[SOURCE PASSAGE]
------------------------------------------------

Edge Therapeutics, Inc. (the "Company") is a clinical-stage biotechnology company that discovers, develops and seeks to commercialize novel, hospital-based therapies capable of transforming treatment paradigms in the management of acute, life-threatening neurological conditions. The Company’s product candidates utilize its proprietary, programmable, biodegradable polymer-based development platform (the PrecisaTM development platform), a novel delivery mechanism that enables targeted and sustained drug exposure and avoids the dose-limiting side effects associated with the current standard of care.
 
From the Company’s inception, it has devoted substantially all of its efforts to business planning, engaging regulatory, manufacturing and other technical consultants, acquiring operating assets, planning and executing clinical trials and raising capital. The Company’s future operations are highly dependent on a combination of factors, including (i) the success of its research and development; (ii) the development of competitive therapies by other biotechnology and pharmaceutical companies, and, ultimately; (iii) regulatory approval and market acceptance of the Company’s proposed future products.

------------------------------------------------

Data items

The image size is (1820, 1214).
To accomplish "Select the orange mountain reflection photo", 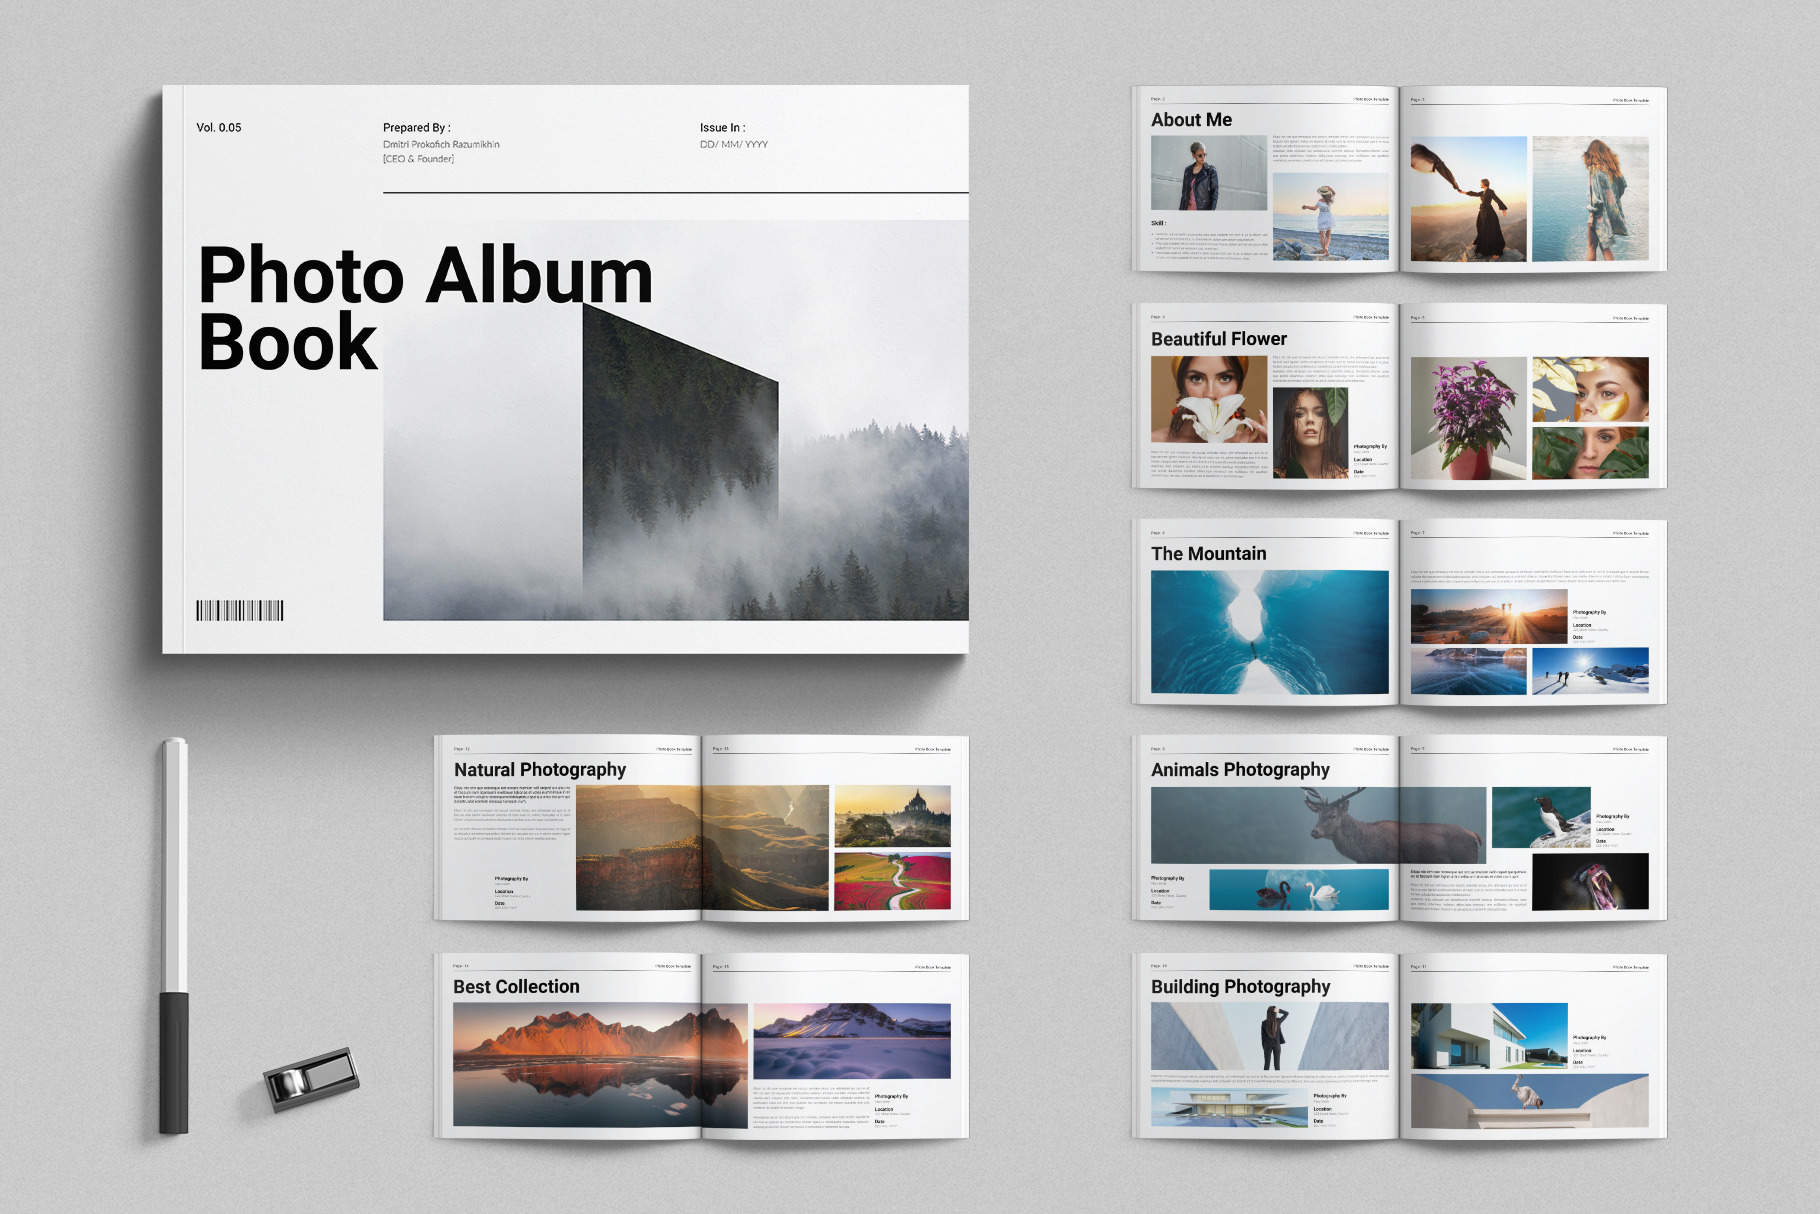I will 600,1065.
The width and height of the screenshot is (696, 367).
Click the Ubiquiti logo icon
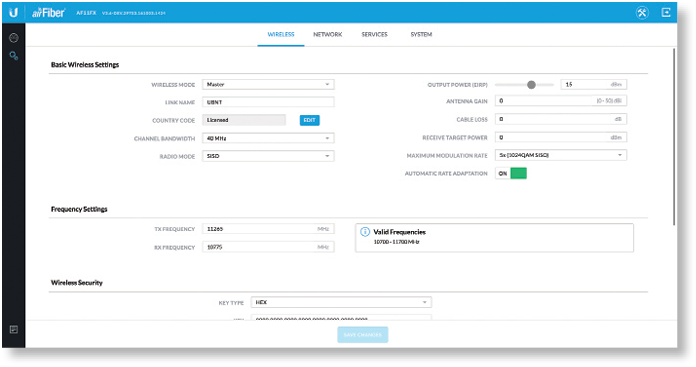(14, 12)
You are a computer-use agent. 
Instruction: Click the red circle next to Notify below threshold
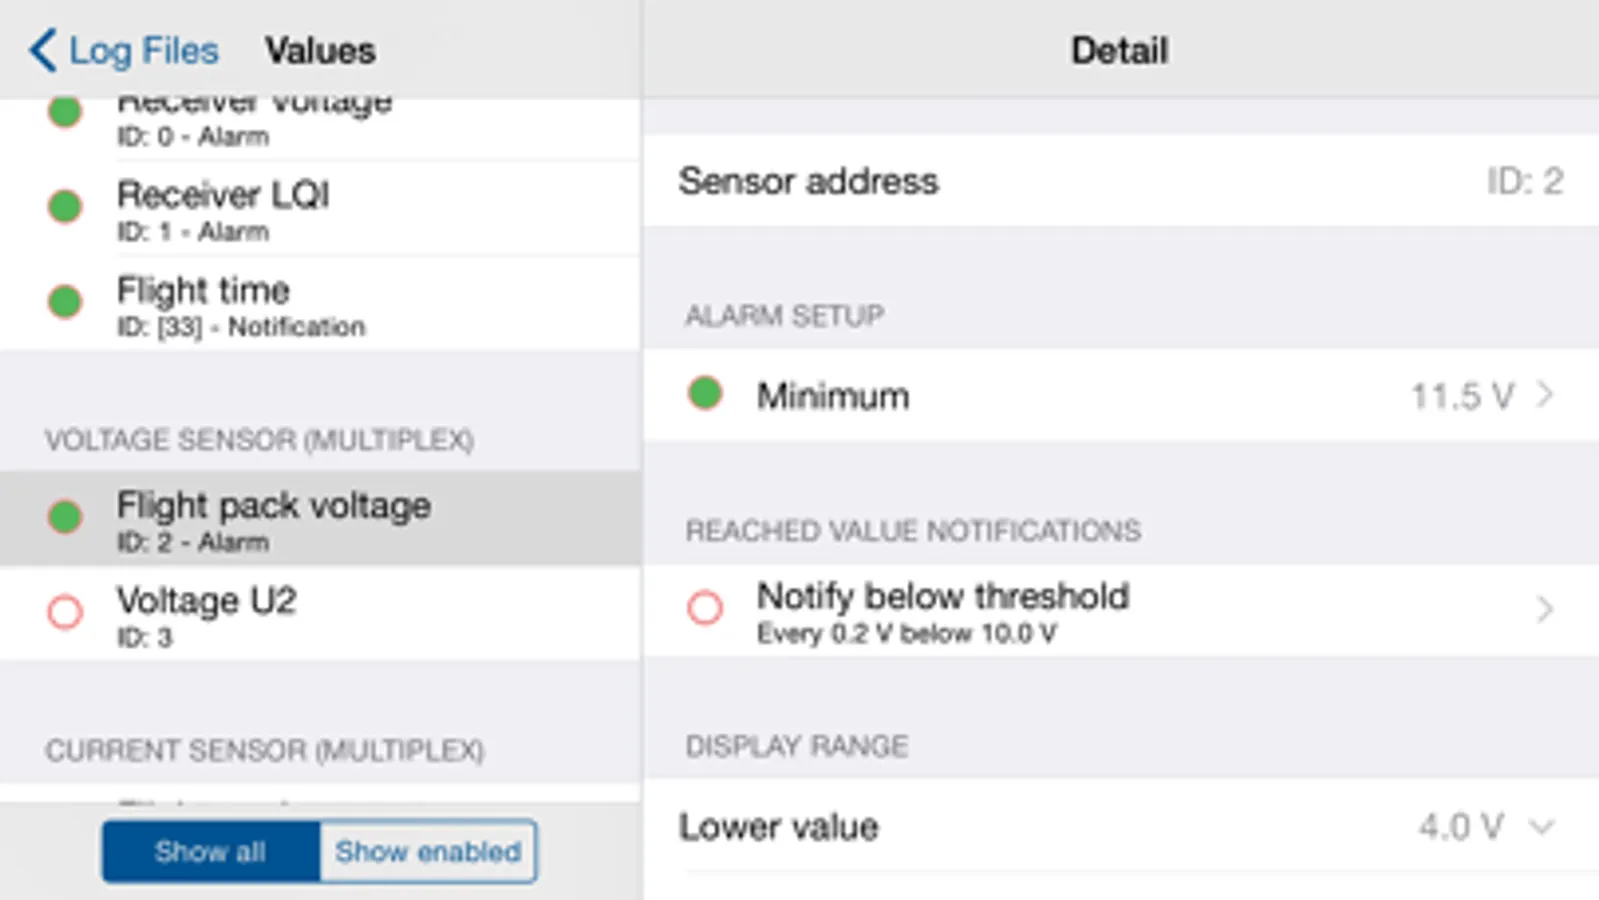(705, 607)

------------------------------------------------

[ACTION ITEM A]
Can you turn the paragraph of the Edge Therapeutics overview that begins "From the Company’s inception" into a short bulleted list that keeps its main facts?
[ACTION ITEM B]
Could you extend the Edge Therapeutics overview, picking up right after its final sentence?

[RESULT A]
- Since its inception, the Company has focused almost entirely on:
  - business planning
  - engaging regulatory, manufacturing and other technical consultants
  - acquiring operating assets
  - planning and running clinical trials
  - raising capital
- Its future operations depend heavily on:
  - the success of its research and development
  - competing therapies developed by other biotechnology and pharmaceutical companies
  - regulatory approval and market acceptance of its proposed products

[RESULT B]
On September 21, 2015, the Company effected a reverse stock split of the Company’s common stock at a ratio of 1-for-1.3681 shares. The par value and authorized shares of common stock and convertible preferred stock were not adjusted as a result of the reverse stock split. All issued and outstanding common stock, options and warrants to purchase common stock and per share amounts contained in the financial statements have been retroactively adjusted to reflect the reverse stock split for all periods presented. The financial statements have also been retroactively adjusted to reflect adjustments to the conversion price for each series of convertible preferred stock effected in connection with the reverse stock split.

On October 6, 2015, the Company completed an initial public offering (the “IPO”) of 8,412,423 shares of its common stock which included 1,097,272 shares of common stock issued upon the exercise in full by the underwriters of their over-allotment option at a price of $11.00 per share for aggregate gross proceeds of $92.5 million. The Company received approximately $83.2 million in net proceeds after deducting underwriting discounts and commissions and other offering costs of approximately $9.3 million. Immediately prior to the closing of the IPO, all of the outstanding shares of convertible preferred stock, including shares for accrued dividends, automatically converted into 18,566,856 shares of common stock at the applicable conversion ratio then in effect. As of October 31, 2015, there were no shares of preferred stock outstanding. In connection with the IPO, the Company amended and restated its Seventh Amended and Restated Certificate of Incorporation to change the authorized capital stock to 75,000,000 shares designated as common stock and 5,000,000 shares designated as preferred stock, all with a par value of $0.00033 per share.